Methods and apparatus for channeling steam flow to turbines
Abstract
Method and apparatus for assembling a double flow steam turbine is provided. The method comprises providing an annular member having a first end, a second end, and a body extending therebetween, coupling a first arcuate member to the annular member wherein the first member includes a radially inner surface that defines an inner diameter of the first member and an opposite radially outer surface that defines an outer diameter of the first member, wherein the inner surface is substantially parallel to the outer surface, and coupling a second arcuate member to the annular member wherein the second member includes a radially inner surface that defines an inner diameter of the second member and an opposite radially outer surface that defines an outer diameter of the second member. The method also comprises coupling the second member to the first member such that a steam turbine flow splitter is formed.
Claims
exact text as granted — not AI-modified1. A method for assembling a double flow steam turbine, said method comprising:
providing an annular member having a first end, a second end, and a body extending therebetween;
coupling a first arcuate member to the annular member wherein the first arcuate member includes a radially inner surface that defines an inner diameter of the first arcuate member and an opposite radially outer surface that defines an outer diameter of the first arcuate member, wherein the radially inner surface is substantially parallel to the radially outer surface;
coupling a second arcuate member to the annular member wherein the second arcuate member includes a radially inner surface that defines an inner diameter of the second arcuate member and an opposite radially outer surface that defines an outer diameter of the first arcuate member; and
coupling the second arcuate member to the first arcuate member such that a flow splitter is formed for use in the steam turbine.

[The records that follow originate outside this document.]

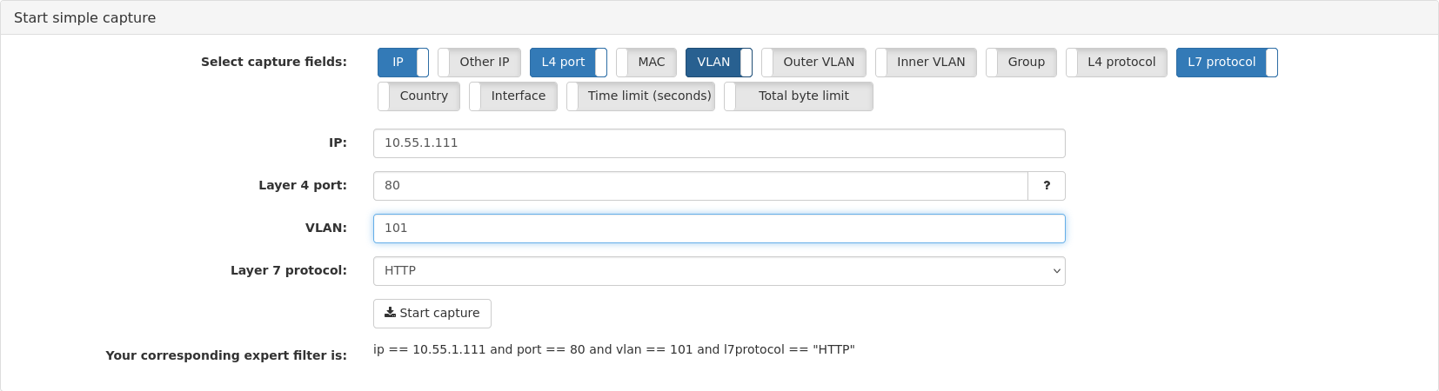
Task: Enable the Outer VLAN field toggle
Action: click(813, 63)
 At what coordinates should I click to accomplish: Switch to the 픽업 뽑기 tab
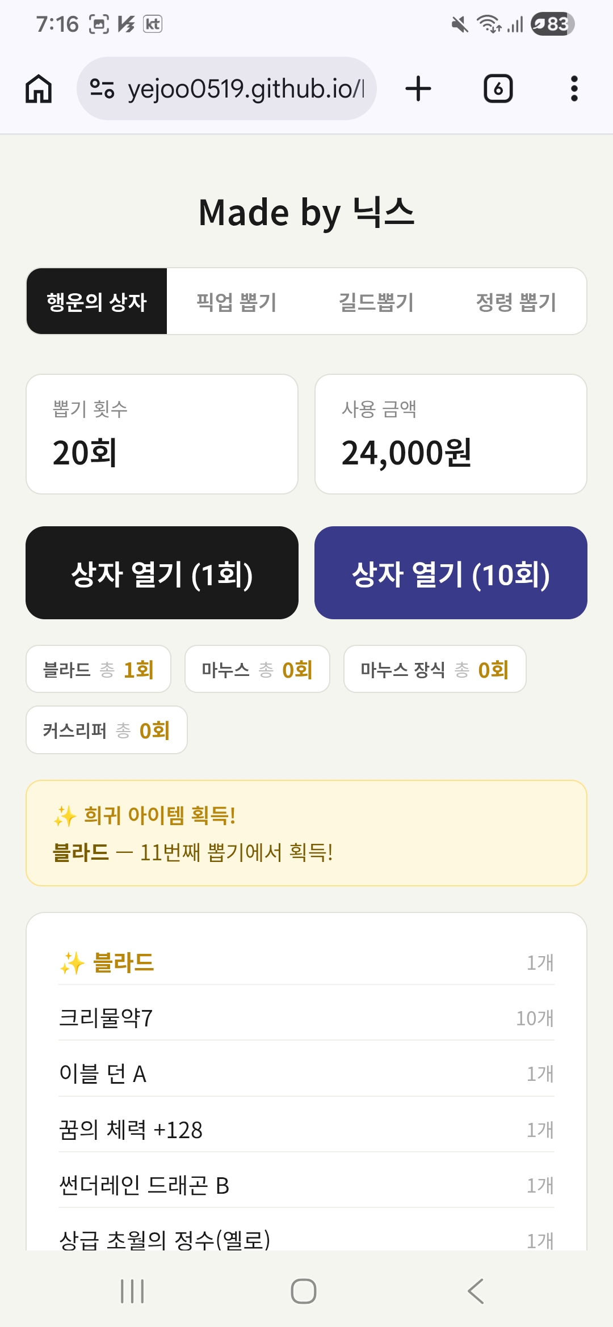236,302
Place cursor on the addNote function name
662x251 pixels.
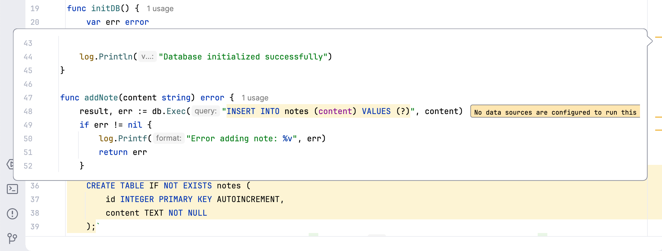coord(101,98)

2. A method in accordance with claim 1 wherein coupling the second arcuate member to the first arcuate member comprises welding the second arcuate member to the first arcuate member.

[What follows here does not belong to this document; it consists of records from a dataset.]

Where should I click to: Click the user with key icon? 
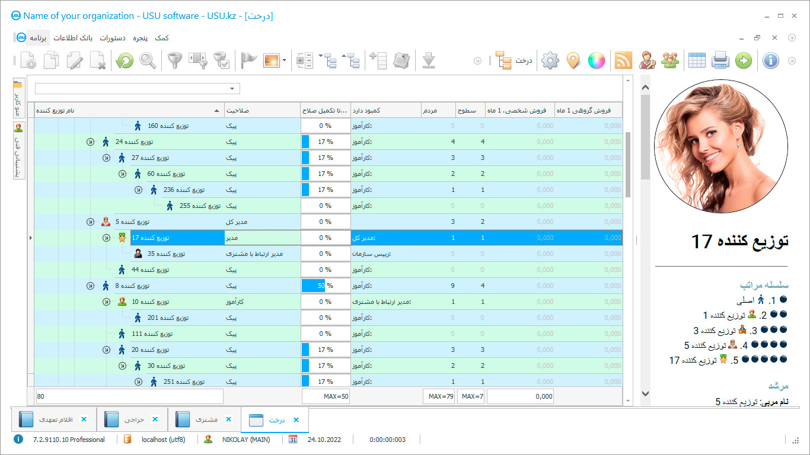pyautogui.click(x=646, y=60)
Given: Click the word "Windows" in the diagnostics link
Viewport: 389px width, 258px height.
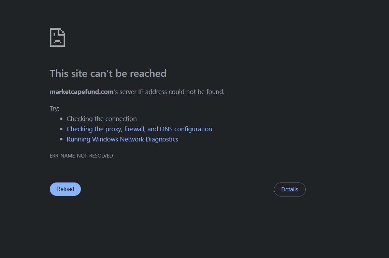Looking at the screenshot, I should (105, 139).
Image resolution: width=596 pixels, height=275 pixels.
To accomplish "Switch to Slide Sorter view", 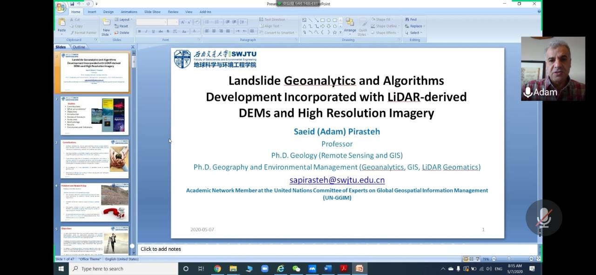I will [472, 259].
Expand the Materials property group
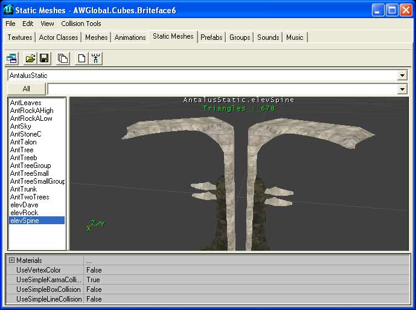416x310 pixels. (x=11, y=260)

3. A method in accordance with claim 1 wherein coupling the second arcuate member to the first arcuate member comprises coupling the second arcuate member to the first arcuate member such that an apex is defined along a centerline of the flow splitter.
4. A method in accordance with claim 1 further comprising coupling the first and second ends of the annular member to respective first and second turbine portions.

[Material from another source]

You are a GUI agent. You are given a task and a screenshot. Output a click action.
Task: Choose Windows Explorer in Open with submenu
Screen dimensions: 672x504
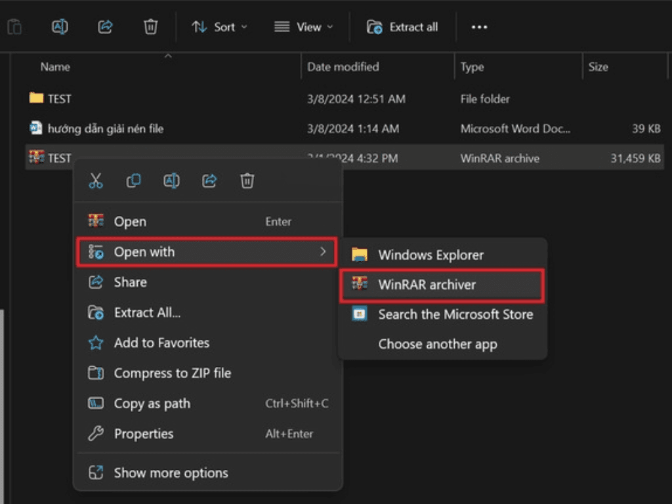pyautogui.click(x=431, y=255)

5. A method in accordance with claim 1 wherein coupling a first annular member to a first turbine portion further comprises:
coupling the first arcuate member to the second arcuate member without the use of mechanical fasteners; and
coupling the first and second ends of the annular member to respective first and second turbine portions without the use of mechanical fasteners.
6. A flow splitter for a double flow steam turbine wherein the turbine includes a first turbine portion and a second turbine portion, said flow splitter comprises:
an annular member comprising a first end, a second end, and a body extending therebetween;
a first arcuate member coupled to said annular member, said first arcuate member comprising a radially inner surface that defines an inner diameter of said first arcuate member and an opposite radially outer surface that defines an outer diameter of said first arcuate member, said radially inner surface is substantially parallel to said radially outer surface; and
a second arcuate member coupled to said first arcuate member and said annular member, said second arcuate member comprises a radially inner surface that defines an inner diameter of said second arcuate member and an opposite radially outer surface that defines an outer diameter of said second arcuate member, a nozzle connected to said annular member, said nozzle is spaced from said first and second arcuate members.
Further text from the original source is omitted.